Les abonnés doivent désormais se connecter à travers la plateforme gouvernementale Maupass, qui contrôlera l’accès

Comme annoncé par la Master and Registrar, la Cour suprême a un nouveau site Internet depuis lundi. Alors que les abonnés s’attendaient à un véritable changement en termes de contenu, afin d’avoir davantage accès aux documents et jugements, entre autres, ils ont été surpris de constater que rien n’avait changé. De plus, c’est un véritable casse-tête pour s’enregistrer, car il faut y accéder à travers la plateforme digitale Maupass. Des avocats sont montés au créneau pour écrire au Bar Council et dénoncer cette démarche, qu’ils estiment être une violation de la séparation des pouvoirs. « The independence of the Supreme Court is likely to be at risk inasmuch as all activity on the server is under the active control of the Executive », peut-on lire dans la lettre adressée au Bar Council.

Et pour cause : auparavant, il suffisait en effet de créer un compte auprès du département IT du Judiciaire afin d’avoir accès au contenu du site Web de la Cour suprême. Ceux qui ne sont pas enregistrés avaient un accès restreint aux documents qui s’y trouvent. De fait, avec l’annonce d’un nouveau site, l’on s’attendait à une plateforme bien plus dynamique et accessible en termes de contenu et d’informations, ainsi que pour loger des plaintes. D’où la grande déception des usagers depuis lundi, car le contenu du site est resté le même.
Par contre, les moyens pour y accéder sont plus compliqués.
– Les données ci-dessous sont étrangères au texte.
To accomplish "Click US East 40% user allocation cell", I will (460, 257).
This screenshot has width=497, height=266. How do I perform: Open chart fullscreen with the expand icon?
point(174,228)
Plusieurs personnes ayant déjà un compte ont d’ailleurs éprouvé des difficultés pour y accéder. Pour ce faire, il faut en effet passer par Maupass, le portail du gouvernement pour les services en ligne.

Problème : plusieurs personnes n’ont pas de compte sur cette plateforme digitale des services du gouvernement pour toutes les transactions et autres services disponibles. Du coup, ces derniers ont dû écrire au National Computer Board ou envoyer un e-mail au département concerné du Judiciaire pour trouver une solution. Des hommes de lois estiment que l’on demande là trop de détails personnels pour un simple accès à un site Internet, qui ne contient rien en termes de documents confidentiels. « Si ce site Web de la Cour suprême avait en effet changé pour permettre de loger des plaintes ou des affidavits par voie électronique, sécuriser l’accès et le rendre plus confidentiel aurait été une démarche compréhensible. Mais là, c’est trop d’informations à fournir », disent-ils.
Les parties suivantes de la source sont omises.